*Что сделать*
A: Согласно тексту о билле Генриха VIII против ведовства, каким актом и в каком году этот билль был отменен?
B: Продолжите текст о билле Генриха VIII против ведовства, начав сразу после его последнего предложения.

Весьма любопытна в связи с этим формулировка наказания, предусматриваемого законом за перечисленные колдовские преступления, трактуемые как «тяжкое преступление против законов Господа и подданных Его величества»: «…и души таких преступников обречены на бесчестье перед Господом, лишение всех прав и позор в королевстве»[285]. Обращает на себя внимание тройственное значение устанавливаемого наказания: религиозное («бесчестье перед Господом»), юридическое («лишение всех прав») и моральное[286] («позор в королевстве»). Как и любое другое антисоциальное преступление, ведовство было противно евангельским принципам христианского общества и обременено религиозным и морально-нравственным комплексом вины.
Уголовный характер ведовства конкретизируется в тексте билля следующим образом: «…любая попытка совершить вышеуказанное начиная с 1-го мая будет объявляться, и рассматриваться как уголовное преступление (Felony). Любое лицо или лица, совершившие вышеуказанное, их наставники, соучастники и поставщики будут объявляться, и рассматриваться как уголовные преступники (Felons). В соответствии с данным актом названные преступники или преступник должны быть осуждены по закону на смерть и конфискацию имущества, движимого и недвижимого, земель и всего состояния, как и иные преступники, на основании общих законов королевства, с лишением права убежища в храме и церковного погребения»[287]. Как видится, ведовство приравнивается здесь ко всем остальным уголовным преступлениям, и не выделяется как исключительное преступление (crimen exeptum).
Итак, билль Генриха VIII положил начало новому правовому пониманию, в соответствии с которым ведовство трактовалось как уголовное преступление. Однако билль просуществовал всего 5 лет и был отменен актом 1547 года[288], по принятому в историографии мнению, «главным образом, как проясняющее действие перед правительством юного Эдуарда VI, символизирующее новую законодательную программу»[289]. Взамен этого билля в период правления Эдуарда VI ничего издано не было, и колдовские практики официально не преследовались законом до 1563 года.

*Содержимое набора данных*
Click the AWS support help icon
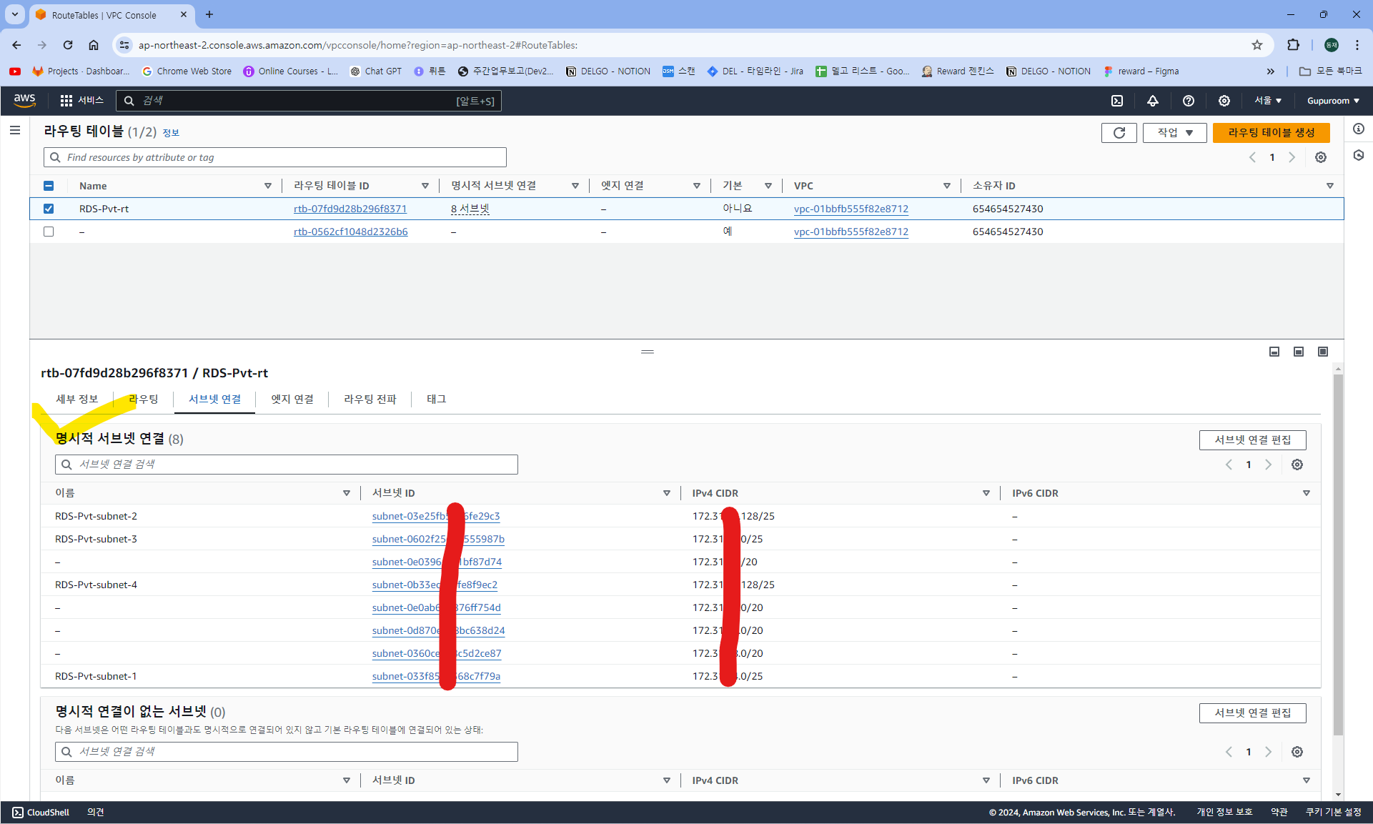1373x824 pixels. click(1189, 101)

*Ожидаемые ответы*
A: Актом 1547 года.

B:
Тем не менее в период правления Елизаветы I ведовство опять появилось в сфере внимания государства[290]. В 1563 году был издан акт известный как «Акт против Заклинаний, Волшебства и Ведовства»[291]. В его преамбуле следующим образом сформулирована цель принятия нового закона: «Поскольку в настоящее время гнусные занятия заклинанием (Conjurations) и вызыванием (Invocation) нечистых духов, колдовством (Sorceries), чарами (Charms), волшебством (Enchantments) и ведовством (Witchcraft) обычно остаются без должного наказания по закону, принятому на 33 год царствования короля Генриха VIII, который объявлял их преступлением, но отмененном в первый год царствования короля Эдуарда VI, и со времени его отмены многие дьявольские и фантастические личности изобретали и применяли способы заклинания и вызывания злых и проклятых духов и занимались колдовством, чародейством и заговариванием для уничтожения людей, имущества их соседей и окружения и с другими непристойными и богопротивными целями и намерениями, подвергая опасности свои души, к большому бесчестью и беспокойству окружающих»[292]. Исходя из текста акта, необходимость издания нового антиведовского закона диктовалась увеличением количества практикующих колдовство и, как следствие, распространением колдовских преступлений. Известно, что одна из вспышек преследований ведьм в Англии приходится как раз на правление Елизаветы. Вместе с тем, трудно сказать, увеличилось ли во времена Елизаветы I количество людей, практикующих ведовство, так как мы не можем сравнить этот период с ситуацией во время правления Эдуарда VI и Марии, когда колдовство не преследовалось, однако, несомненно, практиковалось. Вероятнее всего, что во время елизаветинского правления вспышка ведовских преследований произошла по причине издания антиведовского закона, создавшего возможность для официального преследования и наказания ведовства. Необходимость же издания такого закона, вполне возможно, кроется в политике государственного дисциплинирования, спровоцированного, с одной стороны, ведьмоманией на континенте, с другой стороны, непростой в то время религиозно-политической ситуацией в английском королевстве.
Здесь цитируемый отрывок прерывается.